Compartimos una reflexión tan profunda como transversal de José Saramago, notable escritor comprometido con su tiempo, que expresa su pensamiento sobre el fenómeno de la inmigración en el mundo que, desde hace siglos, es un símbolo de la búsqueda de la libertad, la emancipación, la justicia y el pan de cada día.
Acerca de la
inmigración en el estrecho de Gibraltar
José Saramago, Premio Nobel de Literatura 1998
Que tire la primera piedra quien nunca haya tenido manchas de
emigración en su árbol genealógico... Así como en la fábula del lobo malo que
acusaba al inocente cordero de enturbiar el agua del arroyo de donde ambos
bebían, si tú no emigraste, emigró tu padre, y si tu padre no necesitó mudar de
sitio fue porque tu abuelo, antes, no tuvo otro remedio que ir, cargando la
vida sobre la espalda, en busca de la comida que su propia tierra le negaba.
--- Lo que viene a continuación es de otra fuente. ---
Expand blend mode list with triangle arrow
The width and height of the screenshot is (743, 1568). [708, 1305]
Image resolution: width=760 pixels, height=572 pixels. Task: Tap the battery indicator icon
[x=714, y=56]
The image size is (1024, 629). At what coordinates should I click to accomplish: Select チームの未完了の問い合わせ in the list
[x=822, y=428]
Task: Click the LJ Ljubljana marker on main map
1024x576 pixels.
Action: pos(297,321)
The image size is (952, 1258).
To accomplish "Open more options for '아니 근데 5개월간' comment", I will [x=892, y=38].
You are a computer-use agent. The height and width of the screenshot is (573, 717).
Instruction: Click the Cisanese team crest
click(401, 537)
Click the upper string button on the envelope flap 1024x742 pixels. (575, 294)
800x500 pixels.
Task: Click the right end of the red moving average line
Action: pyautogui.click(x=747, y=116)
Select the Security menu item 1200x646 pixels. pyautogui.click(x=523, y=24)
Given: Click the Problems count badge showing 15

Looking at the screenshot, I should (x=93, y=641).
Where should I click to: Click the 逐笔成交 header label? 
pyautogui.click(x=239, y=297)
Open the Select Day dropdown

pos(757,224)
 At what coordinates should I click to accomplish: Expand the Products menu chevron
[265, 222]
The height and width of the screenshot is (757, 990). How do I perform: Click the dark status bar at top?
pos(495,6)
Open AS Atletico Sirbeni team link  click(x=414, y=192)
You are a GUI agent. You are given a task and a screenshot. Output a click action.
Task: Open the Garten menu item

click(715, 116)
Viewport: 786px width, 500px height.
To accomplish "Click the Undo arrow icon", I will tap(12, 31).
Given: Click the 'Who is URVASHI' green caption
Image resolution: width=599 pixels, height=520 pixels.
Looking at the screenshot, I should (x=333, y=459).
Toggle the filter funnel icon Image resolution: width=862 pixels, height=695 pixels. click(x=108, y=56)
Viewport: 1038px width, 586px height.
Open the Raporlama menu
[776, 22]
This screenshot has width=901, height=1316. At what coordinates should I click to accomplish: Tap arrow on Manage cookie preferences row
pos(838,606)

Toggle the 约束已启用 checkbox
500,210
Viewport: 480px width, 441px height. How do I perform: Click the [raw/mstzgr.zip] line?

Muchos portugueses (¿y cuántos españoles?) murieron ahogados en el río Bidasoa
cuando, noche oscura, intentaban alcanzar a nado la otra orilla, donde se decía
que el paraíso de Francia comenzaba. Centenas de millares de portugueses (¿y
cuántos españoles?) tuvieron que adentrarse en la llamada culta y civilizada
Europa de allá de los Pirineos, en condiciones de trabajo infame y salarios
indignos. Los que consiguieron soportar las violencias de siempre y las nuevas
privaciones, los supervivientes, desorientados en medio de sociedades que los
despreciaban y humillaban, perdidos en idiomas que no podían entender, fueron
poco a poco construyendo, con renuncias y sacrificios casi heroicos, moneda a
moneda, céntimo a céntimo, el futuro de sus descendientes. Algunos de esos
hombres, algunas de esas mujeres no perdieron ni quisieron perder la memoria
del tiempo en que padecieron todos los vejámenes del trabajo mal pagado y todas
las amarguras del aislamiento social. Gracias sinceras les sean dadas por haber
sido capaces de preservar el respeto que debían a su pasado. Otros muchos, la
mayoría, cortaron los puentes que los unían a aquellas horas sombrías, se
avergonzaron de haber sido ignorantes, pobres, a veces miserables, se
comportaron como si la vida decente, para ellos, sólo hubiera comenzado
verdaderamente y por fin el día felicísimo en que pudieron comprar su propio
automóvil. Esos son los que estarán siempre dispuestos a tratar con idéntica
crueldad e idéntico desprecio a los emigrantes que atraviesan ese otro Bidasoa
más largo y más hondo que es el Estrecho de Gibraltar, donde los ahogados
abundan y sirven de pasto a los peces, si la marea y el viento no prefirieron
empujarlos a la playa, hasta que la guardia civil aparezca y se los lleve. A
los supervivientes de los nuevos naufragios, a los que pusieron pie en tierra y
no fueron expulsados, les espera el eterno calvario de la explotación, de la
intolerancia, del racismo, del odio a la piel, de la sospecha, del
envilecimiento moral. Aquel que antes fue explotado y perdió la memoria de
haberlo sido, acabará explotando a otro. Aquel que antes fue despreciado y
finge haberlo olvidado, refinará su propia capacidad de despreciar. Aquel a quien
ayer humillaron, humillará hoy con más rencor. Y helos aquí, todos juntos,
tirándole piedras a quien llega hasta esta orilla del Bidasoa, como si ellos
nunca hubieran emigrado, o los padres, o los abuelos, como si nunca hubieran
sufrido de hambre y desesperación, de angustia y de miedo. En verdad, en verdad
os digo, hay ciertas maneras de ser feliz que son simplemente odiosas.